Much of the work went on creating a PowerPivot model that pulled data in from our various timesheet, HR and Finance systems to provide a single model that represented our core business.
This data was then augmented using PowerQuery – clients were given descriptions pulled from Wikipedia and employees linked to their LinkedIn page.
Finally, several dashboards were produced in PowerView, charting earning by consultant over time, consultant-client cross-overs, core client dashboards and more.
Whilst the team achieved a huge amount in a day, there was a sense that there was a lot more than could be done. The building of the PowerPivot model consumed the lion’s share of the day, meaning further technologies such as PowerMap, Q&A and AzureML were beyond reach. Plenty of ideas for next time though!
Team B – Auto BI
The second team wanted to automate the early parts of the full datawarehouse build using BIML. If a base SSIS template can be produced to pull data from a standard source to a staging table, this would save a lot of time spent manually duplicating and tweaking template packages.
The team split into 2 groups – one to create a small C# front end that connected to a source system (SQL Server in the demo instance) and pull out the required metadata around the selected tables. It would then deploy a template configuration database and store the metadata there for later use.
The other half of Team B got to grips with BIML – working to build a BIML script for a fixed source table that created the necessary SSIS package. As this was their first time seeing BIML script, there was quite a learning curve getting to grips with it, but they soon had a package that matched the necessary requirements.

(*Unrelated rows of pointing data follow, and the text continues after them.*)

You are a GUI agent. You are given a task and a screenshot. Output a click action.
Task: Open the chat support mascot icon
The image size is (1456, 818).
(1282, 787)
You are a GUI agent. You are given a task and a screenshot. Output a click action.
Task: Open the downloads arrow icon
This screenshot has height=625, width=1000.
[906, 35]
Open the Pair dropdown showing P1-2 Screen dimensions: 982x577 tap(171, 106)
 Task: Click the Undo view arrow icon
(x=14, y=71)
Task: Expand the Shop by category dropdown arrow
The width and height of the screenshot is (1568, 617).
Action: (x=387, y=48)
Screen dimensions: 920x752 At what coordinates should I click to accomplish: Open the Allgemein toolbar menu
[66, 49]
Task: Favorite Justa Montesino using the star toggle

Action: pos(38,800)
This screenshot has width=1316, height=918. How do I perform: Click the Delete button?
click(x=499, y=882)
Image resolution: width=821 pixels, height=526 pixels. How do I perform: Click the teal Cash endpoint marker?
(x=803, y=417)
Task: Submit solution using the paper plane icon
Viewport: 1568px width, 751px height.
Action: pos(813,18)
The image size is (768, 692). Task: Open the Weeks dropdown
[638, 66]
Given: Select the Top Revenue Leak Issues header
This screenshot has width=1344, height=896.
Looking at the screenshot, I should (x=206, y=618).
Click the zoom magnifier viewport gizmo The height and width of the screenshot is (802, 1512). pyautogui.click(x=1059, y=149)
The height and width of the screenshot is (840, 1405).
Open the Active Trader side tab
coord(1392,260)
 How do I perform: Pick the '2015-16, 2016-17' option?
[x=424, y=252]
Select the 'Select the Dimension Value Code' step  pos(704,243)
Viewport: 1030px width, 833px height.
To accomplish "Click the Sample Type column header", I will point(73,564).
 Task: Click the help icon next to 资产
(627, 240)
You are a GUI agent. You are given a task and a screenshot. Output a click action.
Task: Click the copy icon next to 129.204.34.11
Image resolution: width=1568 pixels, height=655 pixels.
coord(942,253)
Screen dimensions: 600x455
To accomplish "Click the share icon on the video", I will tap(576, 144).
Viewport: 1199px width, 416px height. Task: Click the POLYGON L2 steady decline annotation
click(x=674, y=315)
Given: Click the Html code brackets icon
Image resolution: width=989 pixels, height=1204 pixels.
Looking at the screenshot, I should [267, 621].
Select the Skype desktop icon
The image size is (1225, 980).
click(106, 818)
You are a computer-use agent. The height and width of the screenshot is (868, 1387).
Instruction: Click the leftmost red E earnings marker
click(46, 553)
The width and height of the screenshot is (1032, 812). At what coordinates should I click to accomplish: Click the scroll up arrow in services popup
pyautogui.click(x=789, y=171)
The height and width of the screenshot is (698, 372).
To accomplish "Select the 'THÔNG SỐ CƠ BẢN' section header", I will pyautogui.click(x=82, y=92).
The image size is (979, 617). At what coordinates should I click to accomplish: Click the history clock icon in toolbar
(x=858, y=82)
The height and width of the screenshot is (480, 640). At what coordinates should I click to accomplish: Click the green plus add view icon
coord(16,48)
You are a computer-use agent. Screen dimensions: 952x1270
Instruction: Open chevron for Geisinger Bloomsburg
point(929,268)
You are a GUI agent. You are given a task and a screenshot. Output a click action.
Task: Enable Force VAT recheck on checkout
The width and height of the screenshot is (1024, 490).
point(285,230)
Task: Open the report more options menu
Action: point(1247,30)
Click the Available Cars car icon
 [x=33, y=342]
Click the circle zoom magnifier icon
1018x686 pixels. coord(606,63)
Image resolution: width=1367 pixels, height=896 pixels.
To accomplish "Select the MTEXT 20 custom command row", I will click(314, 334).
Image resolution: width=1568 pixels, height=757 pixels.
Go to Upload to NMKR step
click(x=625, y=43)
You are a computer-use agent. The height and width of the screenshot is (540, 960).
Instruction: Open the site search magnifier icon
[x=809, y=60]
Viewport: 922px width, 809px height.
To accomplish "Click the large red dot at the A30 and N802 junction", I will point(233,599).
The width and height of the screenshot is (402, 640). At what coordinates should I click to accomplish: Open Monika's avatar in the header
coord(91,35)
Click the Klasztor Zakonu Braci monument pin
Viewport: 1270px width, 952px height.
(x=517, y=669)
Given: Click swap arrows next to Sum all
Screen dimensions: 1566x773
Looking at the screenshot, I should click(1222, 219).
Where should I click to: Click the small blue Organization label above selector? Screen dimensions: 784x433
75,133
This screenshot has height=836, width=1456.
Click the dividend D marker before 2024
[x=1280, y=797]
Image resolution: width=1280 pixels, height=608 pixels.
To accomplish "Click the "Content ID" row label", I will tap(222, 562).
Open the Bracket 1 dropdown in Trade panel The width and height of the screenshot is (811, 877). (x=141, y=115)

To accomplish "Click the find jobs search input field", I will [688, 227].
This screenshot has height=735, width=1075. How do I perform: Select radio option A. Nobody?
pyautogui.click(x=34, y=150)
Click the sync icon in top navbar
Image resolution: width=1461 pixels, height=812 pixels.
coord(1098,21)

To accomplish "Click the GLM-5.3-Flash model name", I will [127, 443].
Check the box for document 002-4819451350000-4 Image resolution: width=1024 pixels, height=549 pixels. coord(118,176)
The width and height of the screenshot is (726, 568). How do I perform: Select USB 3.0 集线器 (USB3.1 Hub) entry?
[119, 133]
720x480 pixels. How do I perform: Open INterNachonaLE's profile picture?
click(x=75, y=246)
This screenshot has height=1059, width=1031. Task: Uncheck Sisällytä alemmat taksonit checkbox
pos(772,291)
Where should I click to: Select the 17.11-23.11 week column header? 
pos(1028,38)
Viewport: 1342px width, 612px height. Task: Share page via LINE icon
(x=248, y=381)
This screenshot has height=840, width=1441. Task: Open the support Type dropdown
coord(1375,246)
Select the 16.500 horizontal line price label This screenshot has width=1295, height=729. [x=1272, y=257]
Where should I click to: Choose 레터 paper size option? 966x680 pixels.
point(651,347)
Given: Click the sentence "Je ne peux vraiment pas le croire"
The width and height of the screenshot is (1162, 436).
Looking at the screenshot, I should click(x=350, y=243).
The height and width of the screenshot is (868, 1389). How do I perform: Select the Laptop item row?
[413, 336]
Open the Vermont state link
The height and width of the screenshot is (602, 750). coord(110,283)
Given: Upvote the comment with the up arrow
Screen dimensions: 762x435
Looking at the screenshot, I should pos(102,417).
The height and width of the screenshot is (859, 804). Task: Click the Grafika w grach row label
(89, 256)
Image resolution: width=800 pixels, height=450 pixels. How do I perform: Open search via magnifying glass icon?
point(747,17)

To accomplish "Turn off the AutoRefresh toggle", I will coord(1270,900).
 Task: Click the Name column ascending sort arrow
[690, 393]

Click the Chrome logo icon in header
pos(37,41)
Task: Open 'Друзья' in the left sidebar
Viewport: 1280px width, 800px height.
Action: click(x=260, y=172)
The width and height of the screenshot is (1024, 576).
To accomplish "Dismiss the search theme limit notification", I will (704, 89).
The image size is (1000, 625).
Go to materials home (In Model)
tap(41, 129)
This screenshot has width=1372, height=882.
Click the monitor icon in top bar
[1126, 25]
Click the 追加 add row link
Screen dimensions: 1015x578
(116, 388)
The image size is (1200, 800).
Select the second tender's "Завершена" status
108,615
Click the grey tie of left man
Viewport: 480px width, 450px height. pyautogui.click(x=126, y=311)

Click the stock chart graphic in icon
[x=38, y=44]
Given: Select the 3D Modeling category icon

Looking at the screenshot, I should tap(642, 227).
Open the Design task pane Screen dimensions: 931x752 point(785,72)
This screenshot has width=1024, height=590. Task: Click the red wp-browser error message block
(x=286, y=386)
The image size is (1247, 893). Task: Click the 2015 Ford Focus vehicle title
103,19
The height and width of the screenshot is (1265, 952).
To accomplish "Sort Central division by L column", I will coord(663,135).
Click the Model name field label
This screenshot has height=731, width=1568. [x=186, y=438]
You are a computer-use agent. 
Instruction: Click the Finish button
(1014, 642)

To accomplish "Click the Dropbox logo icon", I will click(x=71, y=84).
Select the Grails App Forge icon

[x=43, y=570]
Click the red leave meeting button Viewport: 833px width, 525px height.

In the final hours of the day, the two groups reunited to add the C# wrapper to the BIML script that iterated through the source metadata and modified the BIML script for each table, creating a custom SSIS package for each table.
The proof of concept is certainly there and, with time to improve the front-end with additional source system types and more advanced functionality added to the BIML scripts, this could be a huge improvement in how we approach the more standard parts of the traditional warehouse build.
Conclusions
Everyone agreed that the day was hugely successful in getting everyone involved. Many technologies were new to Adatis, meaning the junior members were working at the same level as the experienced consultants and directors, with interesting results!
As a staunch supporter of Team B I couldn’t possibly comment on the overall victor (although I think it was clear…), but it was immediately obvious that HackDays are immensely beneficial to business intelligence developers.
Q4 2014 HackDay is already in the works – whilst the day will still be made up of internal teams while we revise and improve the format of the day, future sessions may expand to include teams from the wider BI community. Then we’ll see some real competition…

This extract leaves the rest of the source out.